Each fall, the Fire Department Career Staff program makes it way to Yoder, Garrett, and South Mebane Elementary Schools with its special trailer, which simulates a live fire situation, and teaches kindergarten, first, and second graders the proper techniques for escaping a fire and calling for help. 

“Mrs. Courtney, and all the teachers, they know we’re coming in October,” Livers said. “So they want to make sure their class is prepared. Yoder, the teachers really work with them. They send notes home to parents letting them know they’re doing that, They work with them about stop, drop, and roll, hot and cold things, learning your addresses and phone numbers. Meeting places and things.”

“We purchased a trailer that simulates a fire in a bedroom,” Livers added. “We take them in, and we encourage them to learn their addresses and phone numbers. The bedroom that we have, each child goes in there one at a time and they lay down on the bed. We smoke the room up, and the smoke detector goes off. They crawl down from the bed, and crawl to the room under the smoke.” 

“They feel the door - we do have a heated door, so the door feels hot to the touch, and they know not to open it. They turn away from the door, and they go under the smoke to a window, where we have firemen waiting. They open the window, and they yell, ‘Fire!’ They go out the window to the firemen, and they go out and practice stop, drop, and roll.” 

“We have a table set up (outside the trailer),” Livers continued. “We call that our meeting place at our neighbor’s house. At that table, we have a telephone. The children, they pick the phone up and they actually dial 911. It’s a phone with a cord. At the other end of the line is another firemen. So they actually talk to somebody, and we find out if they know their addresses and phone numbers.” 

It doesn’t take too long speaking with Hayes to realize that the training he received from the MFD officials sunk in.

It was also evident in the moment of truth, when he took action. 
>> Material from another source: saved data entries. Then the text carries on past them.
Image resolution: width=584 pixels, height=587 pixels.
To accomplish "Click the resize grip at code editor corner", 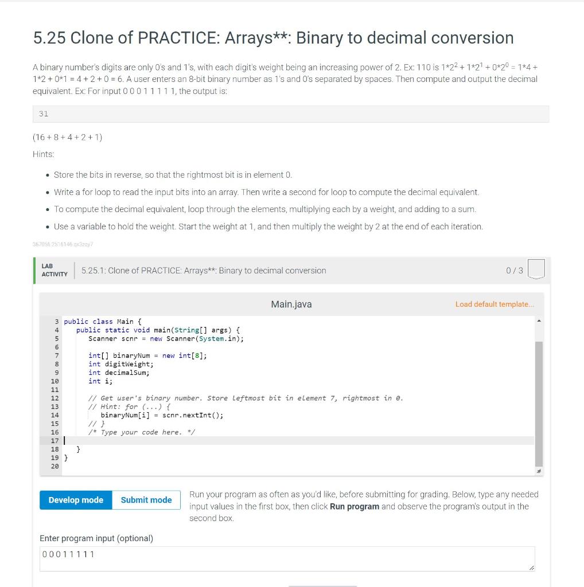I will tap(538, 471).
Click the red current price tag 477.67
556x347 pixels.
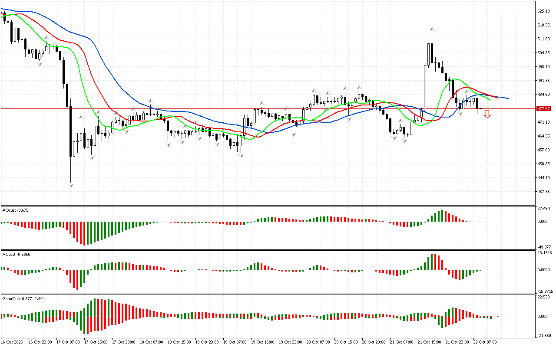click(544, 108)
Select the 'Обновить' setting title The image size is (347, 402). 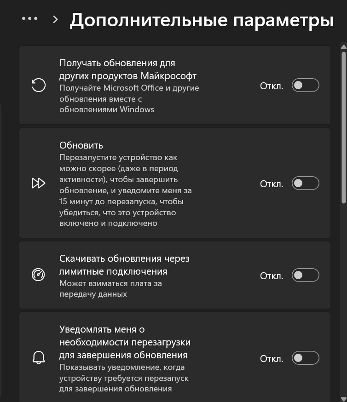(x=81, y=145)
“You get in the window. You open your window and get away,” he said. “Don’t use your doors. Just use the windows. When your house is on fire, what you’re supposed to do is call 911. Then the firefighters come. You need to train. And don’t forget. You never go to the doors in your home. You just go to the window. You go to the floor (to stop, drop, and roll).”  

Hayes’ teacher, parents, and friends at Yoder Elementary were all impressed with and proud of the kindergarten student for the way in which he responded quickly and appropriately to aid his grandmother, save their lives, and save her home. 

“I love him so much. He’s a smart boy,” Hayes’ teacher, Beth Courtney said. “It’s not just the classroom teachers that work on (fire safety). Our specialty teachers, too. Our librarian, and PE. We all focus on that, because we know that keeping them safe is our No. 1 priority.”   

“I was just so proud of him, and the fact that I’m thinking that he remembered. It stuck,” Hayes’ mother added. “He remembered what to do. And that’s because of the program with the fire department, and all the reinforcement from the teachers and staff. And I think it’s wonderful. It’s wonderful.” 

“Whenever he learned all of this, he came home and he said, ‘Look at what I learned today. And he would stop, drop, and roll, added his father, Russell Evans. “He said, ‘You’ve got to call 911, daddy.’ He went through the whole process. We just couldn’t believe that he retained all of that. You guys really instilled all that in him. It shows from what he did.” 

“(I learned) at school. I practiced and practiced and practiced,” Owen said. “It feels happy.”